X.Esta interpretação choca frontalmente com a ratio legis do artigo 77.º do CSC, que visa dar aos sócios oportunidade de agir quando a sociedade não o faz. Ao restringir estes casos àqueles em que a sociedade falou em agir, mas não o fez, o Tribunal a quo coarta por completo os direitos dos sócios, e outorga ao gerente inúmeras possibilidades de obstar a que a ação seja instaurada.
Y.Por outro lado, a interpretação literal do n.º 1 do artigo 77.º do CSC in fine que os Recorrentes defendem tem largo respaldo jurisprudencial; veja-se o acórdão do Supremo Tribunal de Justiça proferido em 19 de outubro de 2004, no âmbito do processo n.º 04B3095, e o acórdão proferido pelo Tribunal da Relação de Évora no dia 30 de janeiro de 2020 no âmbito do processo n.º 1048/14.3TBPBL-C.E1.
Z.Em suma, o Tribunal a quo errou na sua aplicação do n.º 1 do artigo 77.º do CSC, quando adotou uma interpretação restritiva segundo a qual a expressão “quando a mesma a não haja solicitado” teria o significado de “quando a ação não tenha sido proposta pela sociedade ou por a respetiva assembleia geral não ter deliberado nesse sentido, ou por ter deixado correr o prazo de seis meses sobre a deliberação sem propor a ação”.
AA.E, desse erro na aplicação da Lei, resultou o erro de decisão que determinou o sentido da sentença a quo: o Tribunal errou ao decidir julgar procedente a “exceção dilatória de falta de deliberação prévia dos sócios ou recusa da mesma, com violação do carácter subsidiário da presente ação ut singuli”, e, bem assim, errou quando decidiu julgar o tribunal “impedido de conhecer do mérito da causa, absolvendo o réu M... da instância”.

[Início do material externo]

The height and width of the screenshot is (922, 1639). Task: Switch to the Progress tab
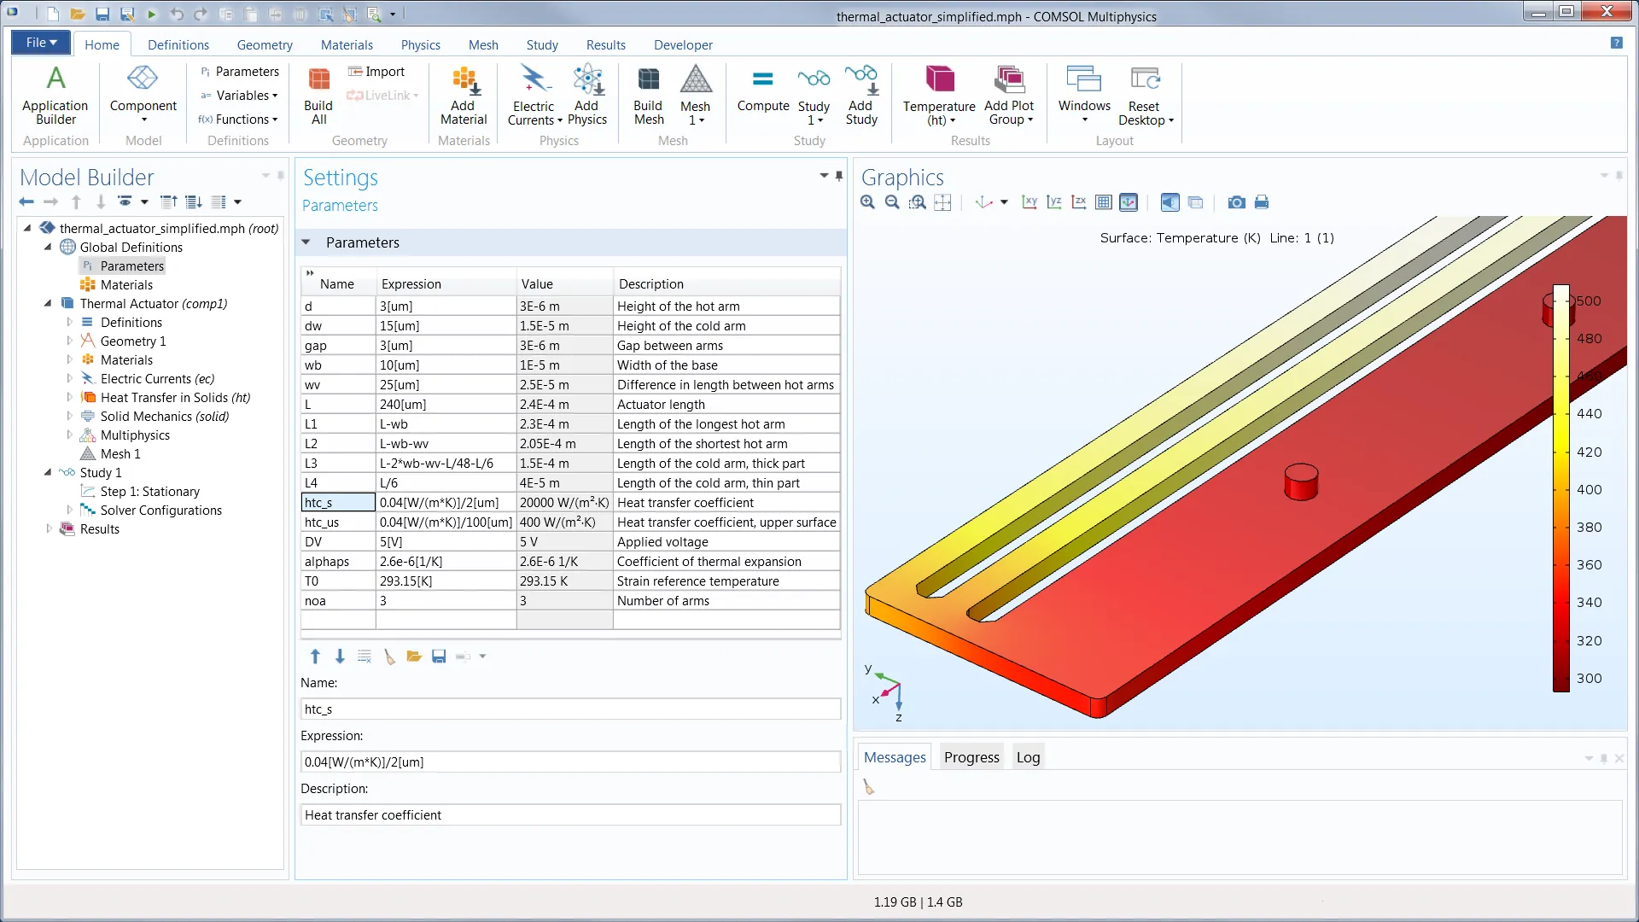point(971,757)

BB.Nestes termos e por estes fundamentos, deve a Sentença recorrida ser revogada, e substituída por outra que julgue improcedente qualquer “exceção dilatória de falta de deliberação prévia dos sócios ou recusa da mesma, com violação do carácter subsidiário da presente ação ut singuli”, e determine a baixa dos autos à primeira instância, para que prossiga o julgamento do mérito da causa.

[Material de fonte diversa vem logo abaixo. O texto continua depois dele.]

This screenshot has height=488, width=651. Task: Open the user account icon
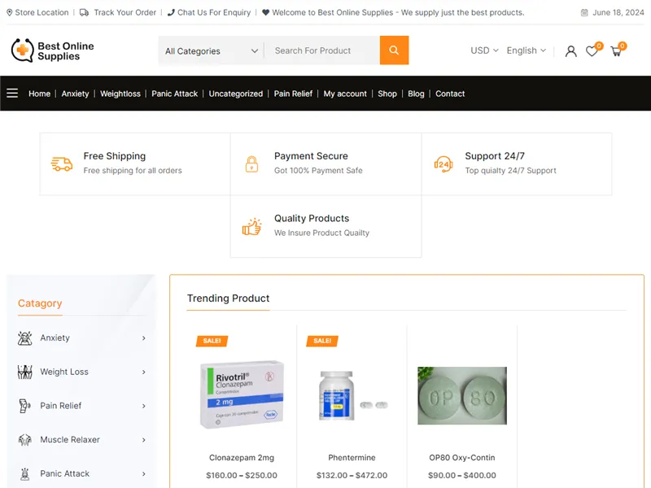(570, 51)
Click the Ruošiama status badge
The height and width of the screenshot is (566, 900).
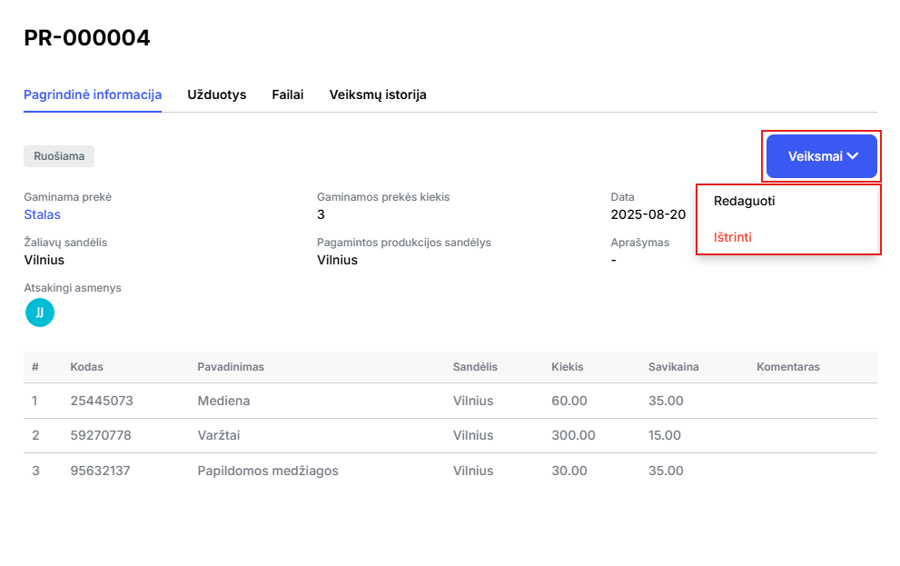pos(59,156)
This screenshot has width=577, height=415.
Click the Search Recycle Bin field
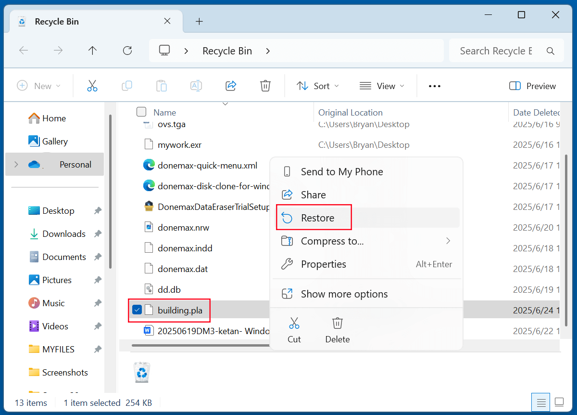pos(495,51)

Nestes termos, e nos demais de Direito que V. Exas. doutamente suprirão, deverá ser revogada a Sentença recorrida, e substituída por Acórdão que:
a)-Julgue improcedente a “exceção dilatória de falta de deliberação prévia dos sócios ou recusa da mesma, com violação do carácter subsidiário da presente ação ut singuli”, e
b)-Determine a baixa dos autos à primeira instância, para que prossiga o julgamento do mérito da causa.”

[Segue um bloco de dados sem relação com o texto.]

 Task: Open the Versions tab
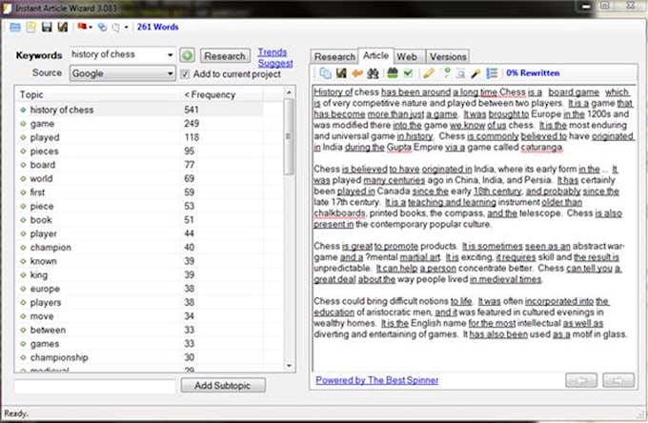pos(446,56)
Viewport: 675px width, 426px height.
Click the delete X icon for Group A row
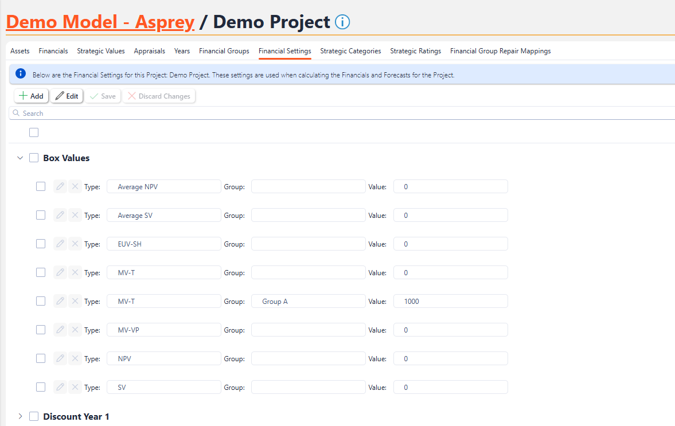coord(75,301)
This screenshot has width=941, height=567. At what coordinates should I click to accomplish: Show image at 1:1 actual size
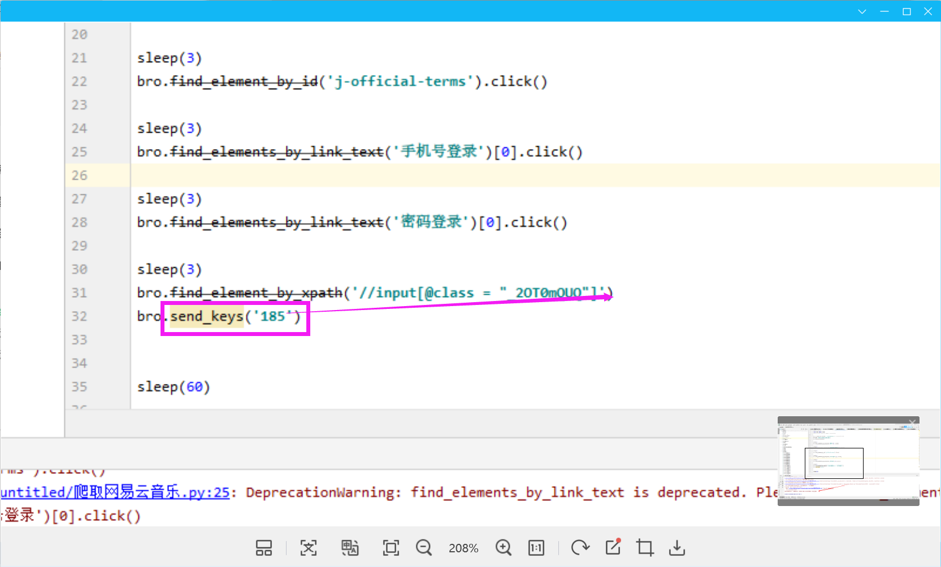536,548
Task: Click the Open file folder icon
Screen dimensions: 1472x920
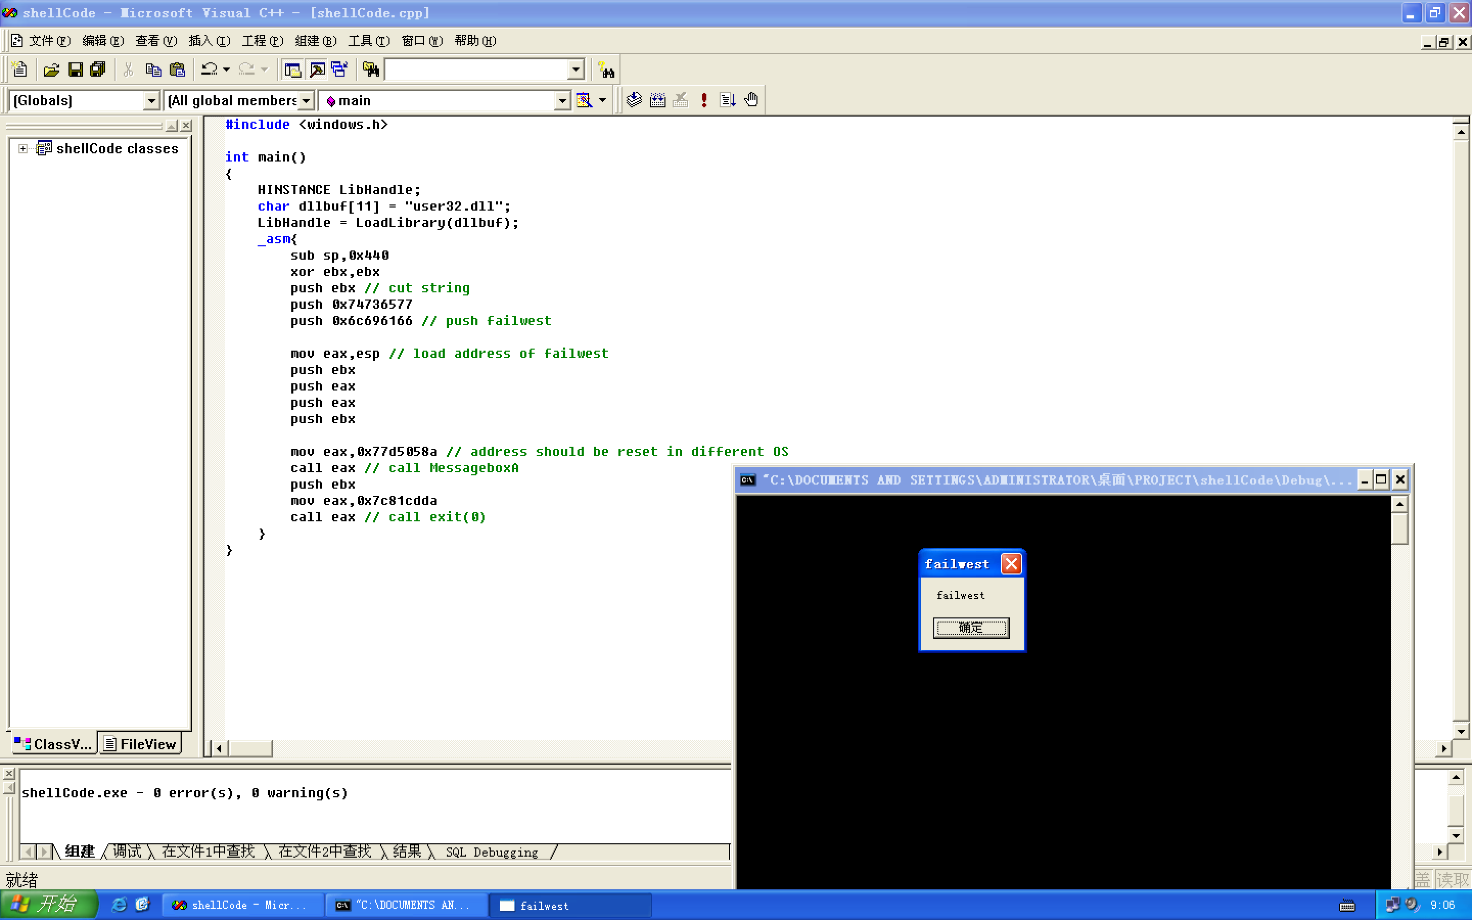Action: 52,70
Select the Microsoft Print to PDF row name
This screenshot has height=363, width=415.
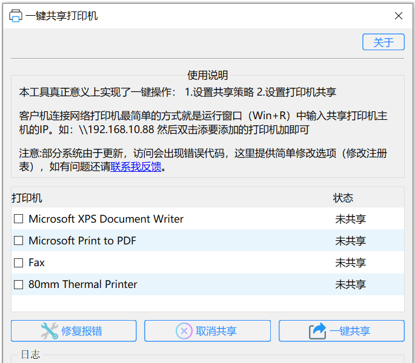(x=82, y=241)
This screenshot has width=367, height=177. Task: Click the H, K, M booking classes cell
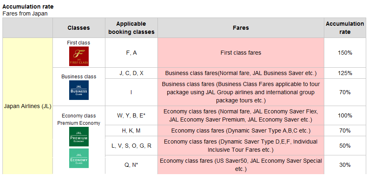pos(131,131)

O Réu apresentou CONTRA-ALEGAÇÕES, formulando como conclusões:
A.O Tribunal ad quo, julgou procedente a exceção dilatória de falta de deliberação prévia dos sócios ou recusa da mesma, por violação do carácter subsidiário da presente ação ut singuli e, em consequência, julgou-se impedido de conhecer do mérito da causa, absolvendo o Réu da instância.
B.In casu, o Tribunal a quo, considerou que se os sócios “pretenderem que a sociedade responsabilize os seus gestores por administração danosa, deverão deliberar a propositura de uma ação de condenação pelos prejuízos infligidos à sociedade”.
C.Decisão esta que vem aqui recorrida.
D.Neste contexto concreto, o Tribunal considerou que não existiu qualquer deliberação societária neste sentido, nem que os aqui Recorrentes tenham feito qualquer tentativa para que essa necessária deliberação ocorresse.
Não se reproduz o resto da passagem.